TBEV-FE variants differ in their pathogenic potential, with many seropositive, yet healthy people found in China. Nevertheless, TBEV-FE produces a more prolonged viremia in comparison with the other TBEV variants. In addition to nervous system disease, severe cases of TBE in China report paralysis, disturbance of consciousness, difficulties in swallowing and verbal communication, myocardial damage, and liver dysfunction. The wide range of differences in pathogenicity appears to be at least partially due to single amino acid substitutions in the E protein that are associated with low levels of neuroinvasion, limited peripheral replication, and lessened pathogenicity in mice. Differences in the host's major histocompatibility complex (MHC) molecules or regional human activities, including occupational variation within a given area, may also contribute to disease severity and neuroinvasiveness. At least three specific amino acid substitutions in TBEV-Eur’s E protein are known to result in decreased disease in vivo. One of these substitutions (Glu122 → Gly), found in both TBEV-FE and TBEV-Eur, is associated with binding to host heparan sulfate during viral entry into its target cells.

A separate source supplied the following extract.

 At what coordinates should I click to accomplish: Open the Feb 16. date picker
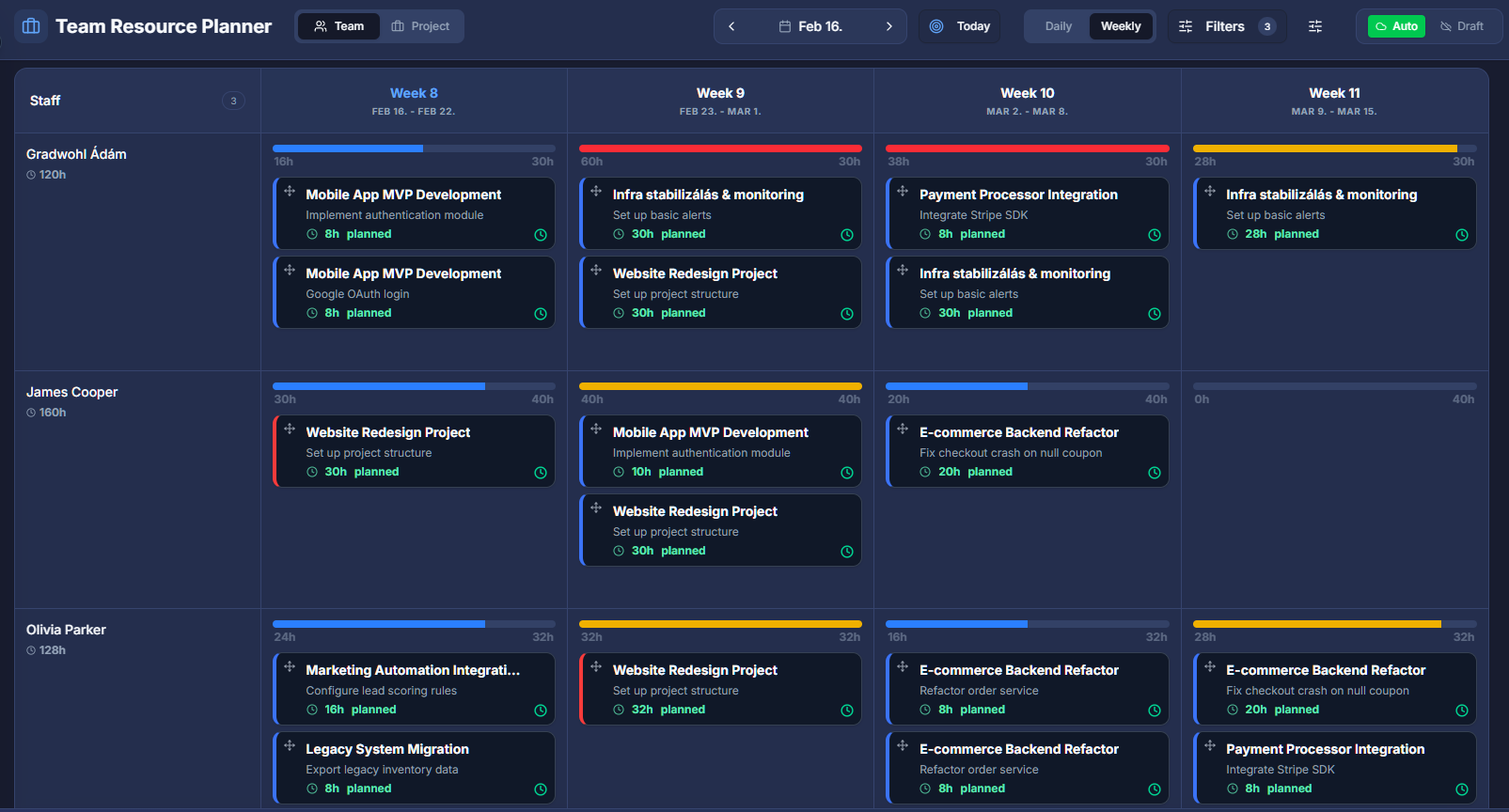click(810, 26)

Isolating and sequencing of strains of TBEV-FE from patients with varying degrees of severity (encephalitic, febrile, and subclinical) indicate that the nucleocapsid protein also influences pathogenicity. The nucleocapsid is involved in viral budding during transit of virus between the endomembranous components (endosomes, the endoplasmic reticulum, and Golgi apparatus) of the host cell. Several amino acid substitutions in the viral nonstructural NS3 or NS5 proteins decrease TBEV-FE virulence. Additionally, four amino acids in the C-terminus of NS5’s polymerase are important in neuronal degeneration as well as neuronal dysfunction, including decreased neurite differentiation and outgrowth. These NS5 alterations do not directly affect viral replication or the host inflammatory response. They may do so, however, by altering interactions between NS5 and host PDZ domain-containing proteins, effecting synaptic plasticity and axonal degeneration in the nervous system.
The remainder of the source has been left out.